The green lentil market continues to show strength for both old and new crop. Limited available tonnage in Western Canada is driving up old crop prices. Currently, #2 large green lentils are trading at a robust 72 cents/lb FOB farm. The bid for #1 small green lentils varies, and it’s recommended to set targets if you have any available. In the US, medium green lentils are trading around 49-50 cents/lb USD FOB farm. Looking ahead to the new crop, large green lentils are bid at 50 cents/lb FOB farm for a #2, small green lentils at 46 cents/lb FOB farm for a #1, and medium green lentils around 35 cents/lb USD for a #1 US. All new crop contracts include an Act of God clause on 10 bu/acre. Anticipated increases in green lentil acreage for the upcoming crop year suggest that taking some risk off the table at these attractive prices could be a prudent move. We also strongly encourage growers planting any type of green lentil to secure their seed immediately, as we are already running into short supply. Red lentils have experienced sporadic strength on the old crop side, trading around 36-37 cents/lb FOB farm for #2 quality. Options are also available for specialty lentils, so whether you have some in the bin or plan to grow them next year, it’s advisable to stay in contact with your merchant and explore potential opportunities.

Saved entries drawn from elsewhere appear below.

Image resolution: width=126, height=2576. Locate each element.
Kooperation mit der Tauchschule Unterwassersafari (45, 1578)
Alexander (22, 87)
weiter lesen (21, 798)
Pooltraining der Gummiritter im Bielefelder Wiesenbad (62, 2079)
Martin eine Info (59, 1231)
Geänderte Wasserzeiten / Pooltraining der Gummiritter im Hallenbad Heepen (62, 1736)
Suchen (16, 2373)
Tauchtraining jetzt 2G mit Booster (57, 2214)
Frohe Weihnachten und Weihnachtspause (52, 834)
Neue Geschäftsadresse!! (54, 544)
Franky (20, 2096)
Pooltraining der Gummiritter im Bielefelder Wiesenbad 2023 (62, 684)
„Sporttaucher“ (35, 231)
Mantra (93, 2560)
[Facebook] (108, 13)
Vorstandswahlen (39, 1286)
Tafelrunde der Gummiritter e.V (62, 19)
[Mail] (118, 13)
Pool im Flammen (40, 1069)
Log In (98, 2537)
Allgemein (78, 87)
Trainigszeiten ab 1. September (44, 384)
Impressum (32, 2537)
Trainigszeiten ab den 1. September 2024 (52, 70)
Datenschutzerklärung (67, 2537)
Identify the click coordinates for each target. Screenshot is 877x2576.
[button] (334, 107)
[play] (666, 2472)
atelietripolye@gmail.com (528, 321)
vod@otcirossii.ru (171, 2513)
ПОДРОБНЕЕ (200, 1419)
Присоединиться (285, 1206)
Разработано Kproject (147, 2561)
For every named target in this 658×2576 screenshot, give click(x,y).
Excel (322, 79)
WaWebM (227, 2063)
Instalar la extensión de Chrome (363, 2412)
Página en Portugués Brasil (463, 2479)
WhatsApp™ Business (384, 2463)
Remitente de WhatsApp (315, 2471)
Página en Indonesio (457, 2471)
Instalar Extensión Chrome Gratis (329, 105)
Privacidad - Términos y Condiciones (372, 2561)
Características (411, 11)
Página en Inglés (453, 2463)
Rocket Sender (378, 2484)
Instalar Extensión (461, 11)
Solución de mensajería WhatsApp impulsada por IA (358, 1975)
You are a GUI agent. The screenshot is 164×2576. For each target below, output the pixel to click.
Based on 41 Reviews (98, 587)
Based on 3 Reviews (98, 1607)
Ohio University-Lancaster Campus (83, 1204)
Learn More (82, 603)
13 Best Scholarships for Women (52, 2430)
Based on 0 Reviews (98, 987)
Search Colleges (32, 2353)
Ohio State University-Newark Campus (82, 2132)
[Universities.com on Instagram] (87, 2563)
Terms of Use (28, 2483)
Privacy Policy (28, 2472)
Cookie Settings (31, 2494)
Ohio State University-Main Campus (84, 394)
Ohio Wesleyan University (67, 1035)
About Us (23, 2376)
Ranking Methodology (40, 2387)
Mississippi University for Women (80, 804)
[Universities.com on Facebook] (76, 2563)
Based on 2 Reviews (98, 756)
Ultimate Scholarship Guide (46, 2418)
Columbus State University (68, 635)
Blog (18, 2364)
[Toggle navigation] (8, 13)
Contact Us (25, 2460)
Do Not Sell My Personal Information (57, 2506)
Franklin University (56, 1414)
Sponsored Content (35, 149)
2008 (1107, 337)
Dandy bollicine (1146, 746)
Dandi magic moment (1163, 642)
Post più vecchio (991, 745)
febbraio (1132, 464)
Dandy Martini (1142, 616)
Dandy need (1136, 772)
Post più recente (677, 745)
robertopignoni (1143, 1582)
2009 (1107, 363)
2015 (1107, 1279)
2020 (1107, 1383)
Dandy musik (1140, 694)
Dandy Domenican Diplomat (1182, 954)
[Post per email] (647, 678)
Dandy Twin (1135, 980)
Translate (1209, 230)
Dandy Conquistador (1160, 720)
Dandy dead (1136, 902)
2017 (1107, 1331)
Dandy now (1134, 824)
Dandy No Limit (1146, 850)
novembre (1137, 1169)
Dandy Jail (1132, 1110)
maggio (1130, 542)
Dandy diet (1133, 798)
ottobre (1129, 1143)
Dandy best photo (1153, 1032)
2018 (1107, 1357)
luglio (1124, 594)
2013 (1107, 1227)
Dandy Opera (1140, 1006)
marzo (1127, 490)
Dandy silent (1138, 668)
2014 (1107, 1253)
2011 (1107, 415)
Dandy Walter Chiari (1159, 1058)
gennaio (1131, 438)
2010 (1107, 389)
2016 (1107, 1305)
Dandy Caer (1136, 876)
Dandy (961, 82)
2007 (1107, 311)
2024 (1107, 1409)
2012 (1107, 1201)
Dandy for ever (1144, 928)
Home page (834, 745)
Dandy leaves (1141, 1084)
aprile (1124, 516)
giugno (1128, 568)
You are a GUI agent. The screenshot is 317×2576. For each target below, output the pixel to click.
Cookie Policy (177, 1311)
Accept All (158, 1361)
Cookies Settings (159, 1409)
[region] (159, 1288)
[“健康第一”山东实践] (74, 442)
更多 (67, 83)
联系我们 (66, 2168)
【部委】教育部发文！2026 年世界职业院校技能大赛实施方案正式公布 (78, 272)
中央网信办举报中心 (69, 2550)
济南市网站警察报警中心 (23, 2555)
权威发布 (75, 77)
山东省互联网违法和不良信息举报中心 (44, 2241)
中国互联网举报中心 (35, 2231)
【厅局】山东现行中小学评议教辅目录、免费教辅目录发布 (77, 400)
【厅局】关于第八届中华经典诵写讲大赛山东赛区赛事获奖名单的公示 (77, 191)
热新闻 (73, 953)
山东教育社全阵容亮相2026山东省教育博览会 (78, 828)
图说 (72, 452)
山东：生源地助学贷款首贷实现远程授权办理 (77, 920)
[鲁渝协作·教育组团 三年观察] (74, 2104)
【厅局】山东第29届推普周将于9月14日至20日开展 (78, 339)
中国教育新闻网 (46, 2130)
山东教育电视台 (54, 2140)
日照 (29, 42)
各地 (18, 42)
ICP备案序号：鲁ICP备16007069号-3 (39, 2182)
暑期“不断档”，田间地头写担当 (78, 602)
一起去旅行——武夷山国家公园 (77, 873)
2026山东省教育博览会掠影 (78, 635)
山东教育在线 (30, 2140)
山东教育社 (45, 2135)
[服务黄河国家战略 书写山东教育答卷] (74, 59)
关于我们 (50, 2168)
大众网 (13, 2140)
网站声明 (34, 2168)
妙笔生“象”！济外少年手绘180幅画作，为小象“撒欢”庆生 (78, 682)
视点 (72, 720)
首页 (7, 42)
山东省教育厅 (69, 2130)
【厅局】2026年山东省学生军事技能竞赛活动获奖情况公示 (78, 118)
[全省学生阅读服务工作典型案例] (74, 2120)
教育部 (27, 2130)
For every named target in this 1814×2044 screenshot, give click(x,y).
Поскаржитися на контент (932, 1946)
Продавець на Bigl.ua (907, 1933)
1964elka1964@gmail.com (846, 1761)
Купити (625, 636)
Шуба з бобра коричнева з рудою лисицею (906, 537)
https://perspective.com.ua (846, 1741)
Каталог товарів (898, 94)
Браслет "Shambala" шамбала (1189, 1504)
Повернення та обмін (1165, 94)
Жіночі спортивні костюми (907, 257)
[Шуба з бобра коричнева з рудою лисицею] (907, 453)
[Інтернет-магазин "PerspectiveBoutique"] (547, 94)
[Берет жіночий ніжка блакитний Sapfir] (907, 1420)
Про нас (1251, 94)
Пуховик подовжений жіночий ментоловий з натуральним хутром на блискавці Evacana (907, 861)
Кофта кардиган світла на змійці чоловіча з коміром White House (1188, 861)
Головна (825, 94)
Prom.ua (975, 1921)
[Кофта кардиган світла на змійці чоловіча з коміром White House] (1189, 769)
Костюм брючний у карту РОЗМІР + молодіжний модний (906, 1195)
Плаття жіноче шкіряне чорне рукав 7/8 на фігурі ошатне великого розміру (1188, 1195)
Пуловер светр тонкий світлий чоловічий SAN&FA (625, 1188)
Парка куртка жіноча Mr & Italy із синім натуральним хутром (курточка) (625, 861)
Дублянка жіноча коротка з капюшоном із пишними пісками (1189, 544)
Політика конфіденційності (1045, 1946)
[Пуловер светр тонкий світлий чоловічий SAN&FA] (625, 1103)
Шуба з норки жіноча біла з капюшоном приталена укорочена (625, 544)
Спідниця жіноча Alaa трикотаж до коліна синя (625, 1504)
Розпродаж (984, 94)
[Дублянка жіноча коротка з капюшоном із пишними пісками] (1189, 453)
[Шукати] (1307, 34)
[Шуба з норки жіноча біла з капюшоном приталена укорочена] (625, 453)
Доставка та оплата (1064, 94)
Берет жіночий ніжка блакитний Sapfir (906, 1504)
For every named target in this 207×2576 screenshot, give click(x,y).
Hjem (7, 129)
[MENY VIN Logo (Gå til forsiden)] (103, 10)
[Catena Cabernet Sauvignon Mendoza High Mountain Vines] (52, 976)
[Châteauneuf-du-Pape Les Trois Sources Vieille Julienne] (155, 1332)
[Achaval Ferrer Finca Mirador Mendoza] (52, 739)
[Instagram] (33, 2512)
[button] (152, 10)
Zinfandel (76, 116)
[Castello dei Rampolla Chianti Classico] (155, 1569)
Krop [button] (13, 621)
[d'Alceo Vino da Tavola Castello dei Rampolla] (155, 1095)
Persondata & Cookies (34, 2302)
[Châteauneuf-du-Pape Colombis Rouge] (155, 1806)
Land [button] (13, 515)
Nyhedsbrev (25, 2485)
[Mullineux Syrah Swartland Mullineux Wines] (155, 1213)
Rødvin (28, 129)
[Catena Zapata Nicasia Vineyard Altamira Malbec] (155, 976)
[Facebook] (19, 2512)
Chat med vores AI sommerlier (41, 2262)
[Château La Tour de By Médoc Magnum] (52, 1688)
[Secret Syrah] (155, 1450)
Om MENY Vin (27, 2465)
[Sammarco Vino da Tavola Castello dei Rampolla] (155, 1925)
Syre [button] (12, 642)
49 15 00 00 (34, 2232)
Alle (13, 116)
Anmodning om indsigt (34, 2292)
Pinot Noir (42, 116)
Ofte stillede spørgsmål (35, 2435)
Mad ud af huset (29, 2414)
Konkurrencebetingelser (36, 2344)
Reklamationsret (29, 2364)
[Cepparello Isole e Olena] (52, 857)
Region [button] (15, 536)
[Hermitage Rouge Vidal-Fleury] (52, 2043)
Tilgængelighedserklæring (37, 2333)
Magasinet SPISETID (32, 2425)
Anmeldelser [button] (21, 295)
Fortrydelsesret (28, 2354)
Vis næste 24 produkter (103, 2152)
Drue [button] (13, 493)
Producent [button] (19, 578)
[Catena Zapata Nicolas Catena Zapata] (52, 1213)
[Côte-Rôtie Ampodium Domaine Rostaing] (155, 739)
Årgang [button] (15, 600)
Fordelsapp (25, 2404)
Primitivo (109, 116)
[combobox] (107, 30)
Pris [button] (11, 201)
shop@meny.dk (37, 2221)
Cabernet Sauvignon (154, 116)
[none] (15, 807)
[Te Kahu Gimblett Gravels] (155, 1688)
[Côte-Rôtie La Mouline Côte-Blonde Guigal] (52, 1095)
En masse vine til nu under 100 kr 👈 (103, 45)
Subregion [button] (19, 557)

The canola market is currently in a downturn, reflecting a broader trend of market decline. As of Wednesday morning, January futures, which had recently peaked at $678/MT, have retreated to $658/MT this morning at time of writing. This decline has essentially nullified the gains made at the end of last week. The downward trajectory is in tandem with the soybean market, which experienced significant downward pressure at the beginning of this week. Presently, canola prices are in the mid to high $14 range, with the specific value contingent on the timing of product movement. Observing the market for signs of support will be crucial as participants assess the ongoing dynamics and potential factors influencing future value shifts.

Rayglen Market Comments are for informational purposes only. Rayglen Commodities and its agents or employees shall not be liable for any loss or damage suffered by any person as a result of reliance on any of the contents contained within these products, whether such loss or damage arises from negligence or misrepresentation or any act or omission of its agents or employees.